A discussão sobre os efeitos nocivos desses “silos corporativos” é antiga. Ainda assim, eles permanecem como estruturas coerentes com o velho paradigma do comando e controle herdado da administração clássica. Mas o mundo mudou. Hoje, ambientes incertos e de alta complexidade exigem outra lógica: estruturas porosas, onde o conhecimento coletivo possa circular, combinar-se e favorecer a adaptação.
Empresas são organismos vivos compostos por órgãos interdependentes. Não é realista imaginar que a corporação funcione adequadamente apenas com os departamentos se comunicando com a cúpula. Assim como o corpo humano depende de conexões entre todos os seus sistemas, a empresa precisa de comunicação entre todas as áreas, em todas as direções.

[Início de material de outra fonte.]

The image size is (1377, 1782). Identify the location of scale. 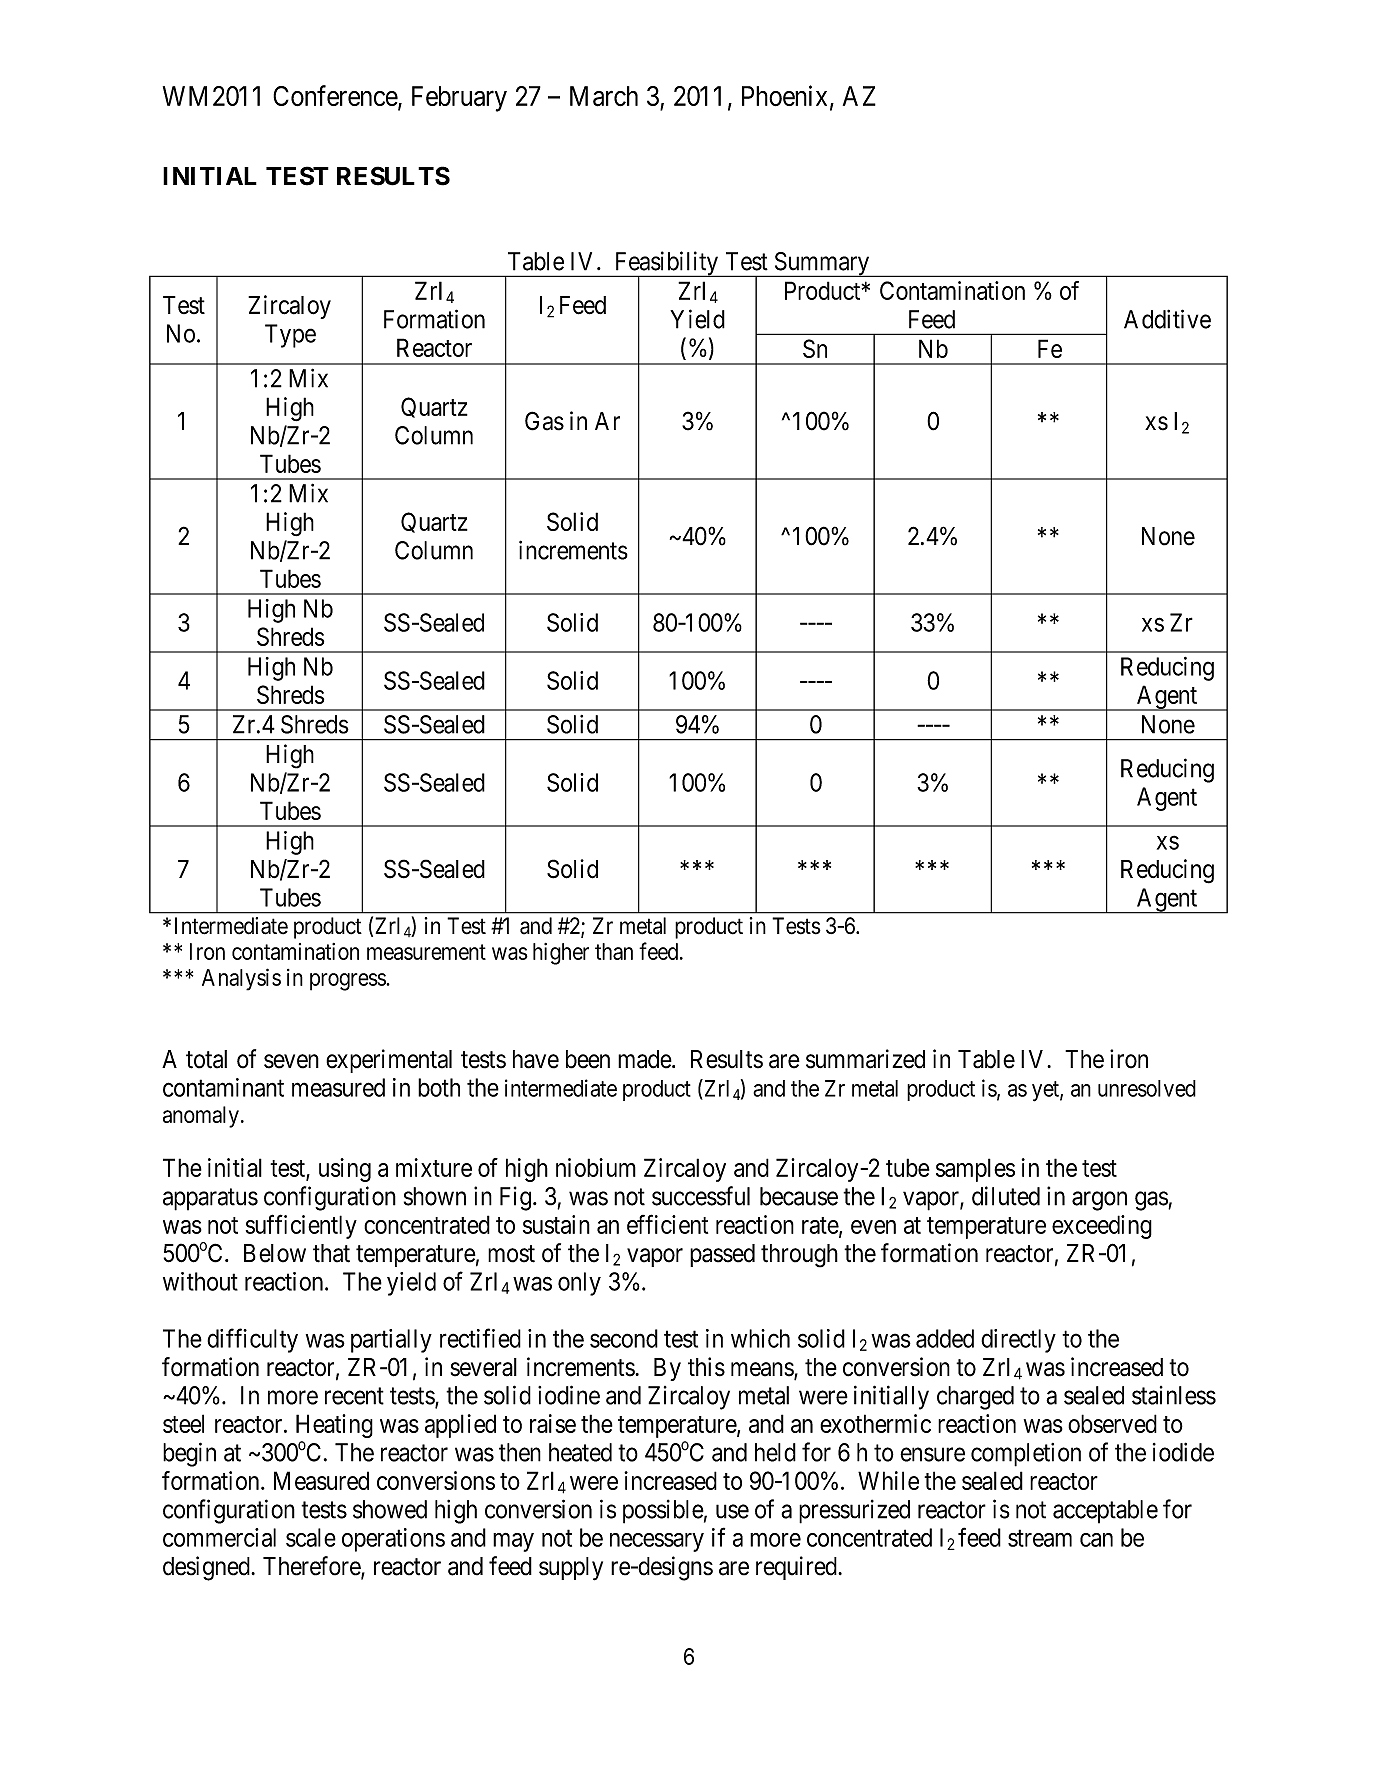
(311, 1537).
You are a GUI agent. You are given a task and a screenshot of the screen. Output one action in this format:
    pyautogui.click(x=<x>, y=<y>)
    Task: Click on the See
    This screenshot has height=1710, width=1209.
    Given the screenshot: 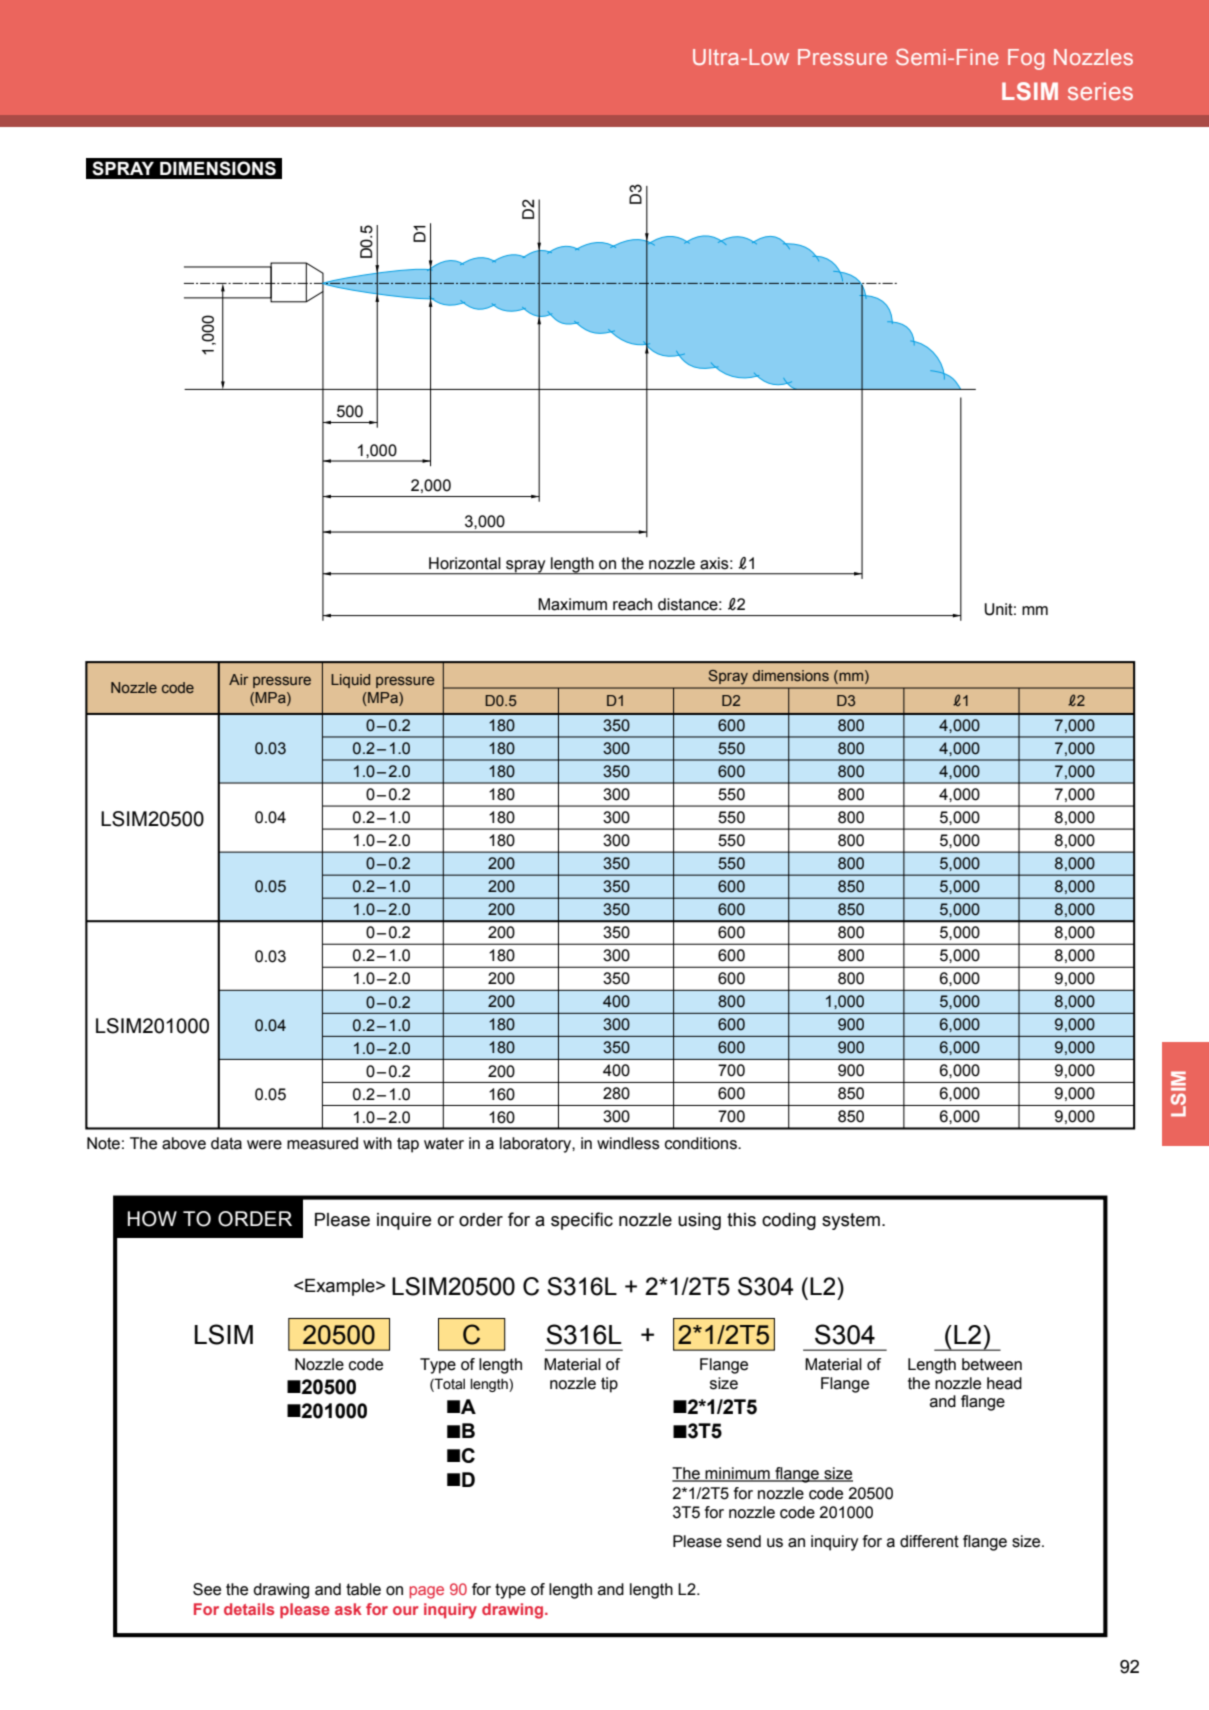 What is the action you would take?
    pyautogui.click(x=207, y=1589)
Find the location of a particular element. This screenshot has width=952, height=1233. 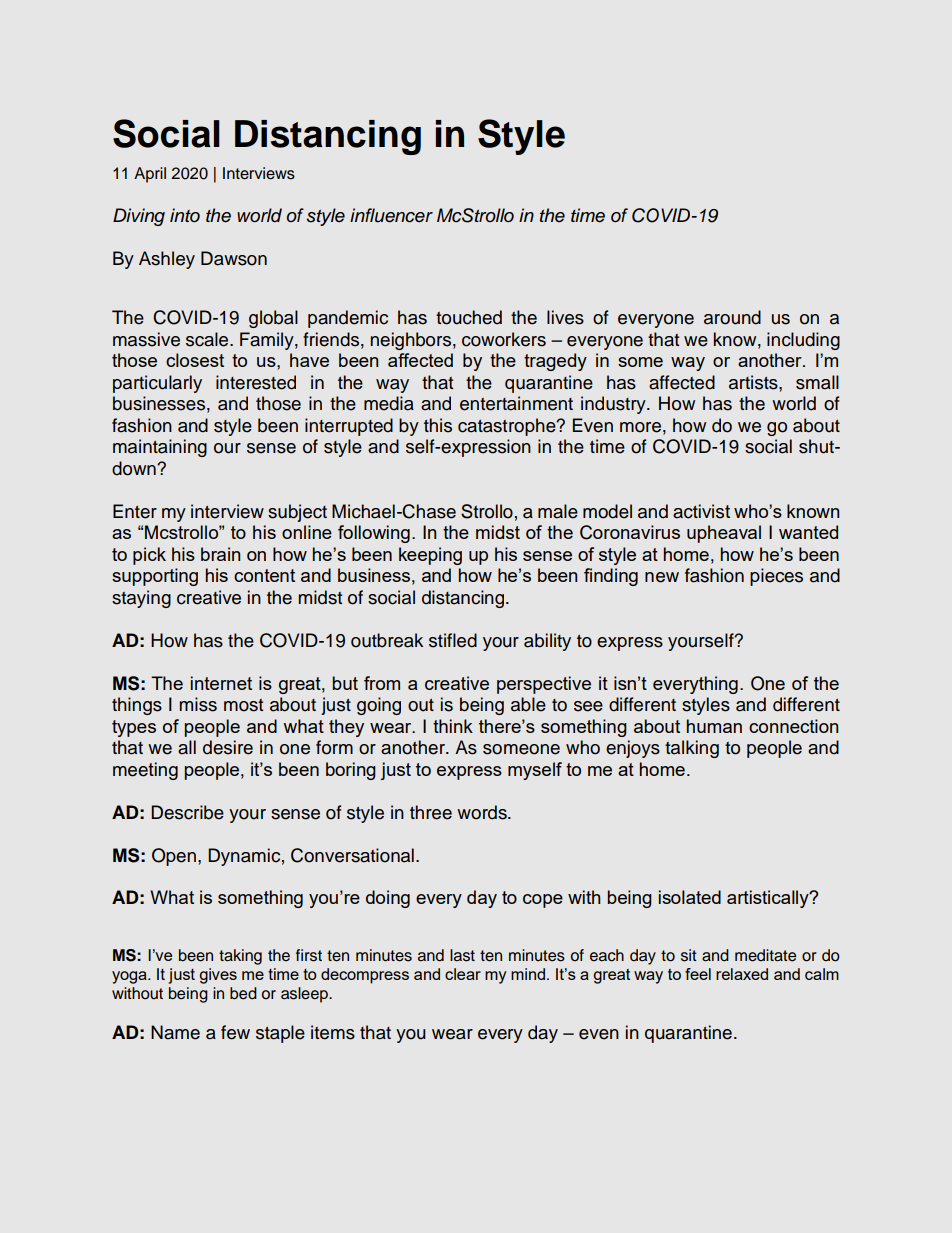

bed is located at coordinates (243, 993).
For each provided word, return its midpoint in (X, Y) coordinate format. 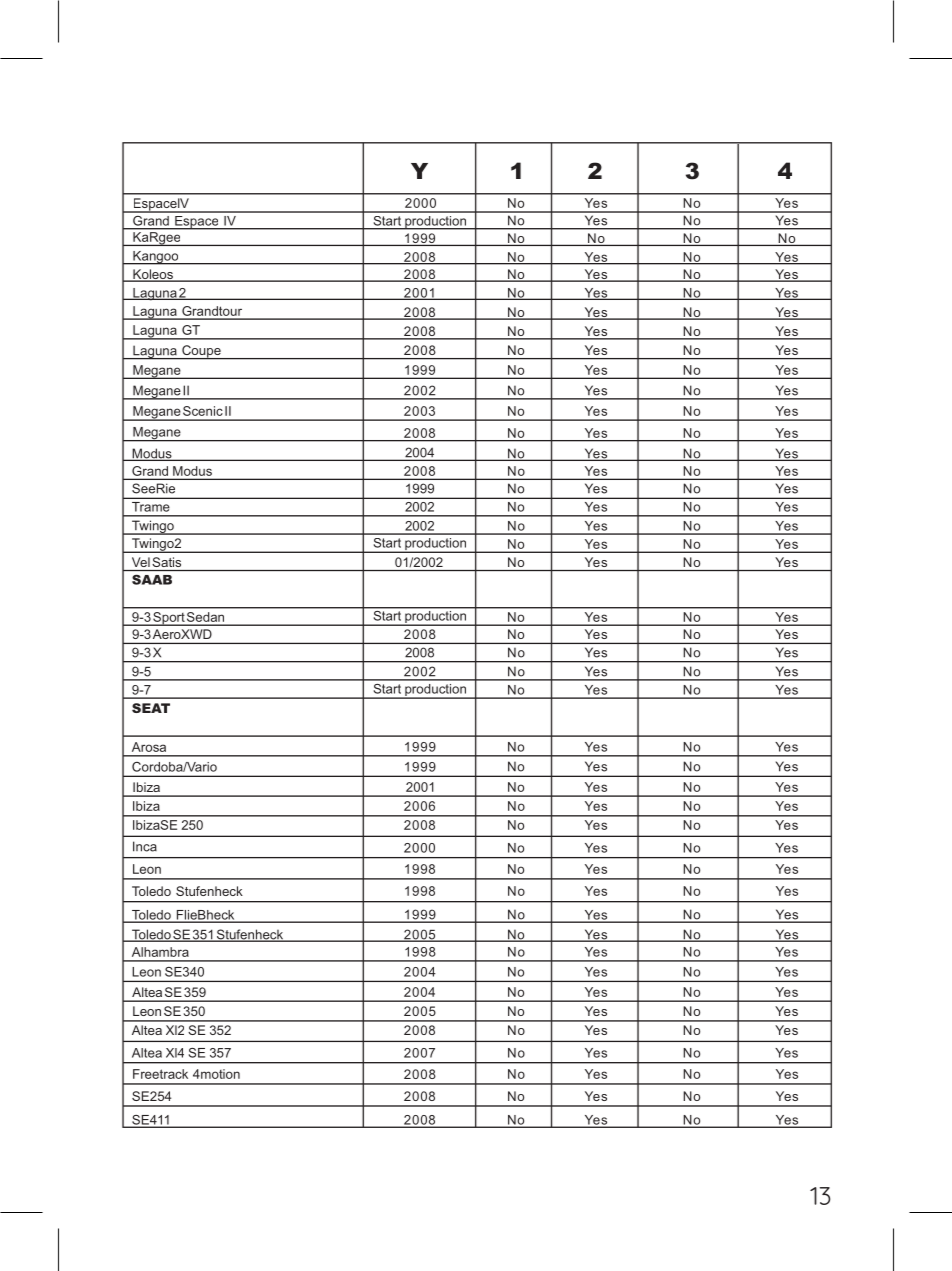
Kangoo (156, 258)
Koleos (153, 275)
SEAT (151, 708)
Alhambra (160, 952)
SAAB (152, 580)
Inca (145, 846)
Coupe (201, 352)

O problema dos “silos” é que, uma vez rompidas as conexões horizontais, resta apenas o canal vertical, que liga cada departamento à liderança. Cria-se assim um sistema lento, fragmentado e pouco responsivo. Em ambientes incertos, a capacidade de adaptação é um fator crítico para a sobrevivência. E adaptação requer aprendizado coletivo, com o conhecimento sendo compartilhado de forma espontânea.
Daí a necessidade de estruturas porosas. Contudo, elas implicam o questionamento do que se aprende em prestigiadas escolas de negócio. Por exemplo: aprende-se que, para que as metas dos departamentos não entrem em conflito, os líderes devem compartilhar uma visão unificada da organização. Parece lógico, mas essa lição parte de uma suposição equivocada: a de que as pessoas – líderes ou colaboradores – somos plenamente racionais. Mas sabemos, pela experiência e pela teoria, que isso não corresponde à realidade. Como ensinou Herbert Simon, temos uma racionalidade limitada: tomamos decisões com base em informação incompleta e enviesada. Portanto, para que as organizações melhorem sua capacidade de adaptação a ambientes incertos, elas precisam ser adequadas a pessoas reais.
O que um gestor pode fazer, na prática? Combinar incentivos e punições – é o que aprendemos na escola. Embora úteis, esses recursos agem sobre comportamentos individuais, sem alterar a estrutura de relações entre as pessoas. Pouco adianta incentivar a comunicação se não houver meios para que ela ocorra espontaneamente. Não se trata apenas de motivar, mas de criar conectividade.
Algumas práticas ajudam a tornar as paredes entre os departamentos mais porosas. Duas delas ilustram esse ponto. As “Assembleias de Bom-Dia” consistem em reuniões curtas (15 a 20 minutos), diárias, reunindo líderes e colaboradores de todas as áreas para compartilhar fatos relevantes para a operação. O simples ato de ouvir o que acontece fora do próprio setor já aumenta a consciência coletiva.
E também as “Equipes Temáticas Transdepartamentais”, grupos de estudo voltados a temas técnicos que envolvem múltiplas áreas. Com autonomia para definir participantes, regras e prioridades, essas equipes criam pontes e ativam trocas de conhecimento que não aconteceriam na estrutura formal.
Ambientes incertos pedem estruturas porosas. Isso não significa caos nem ausência de liderança. Significa, ao contrário, uma liderança consciente de que sua maior força está na inteligência coletiva da organização e que seu poder está em ativá-la. Contudo, tal mudança exige que a liderança esteja disposta a ajustar o seu papel.
Para isso, talvez seja preciso que a dor da rigidez supere o conforto do controle.
(*) Doutora em Engenharia e autora do livro Gerir como um cientista (Matrix Editora).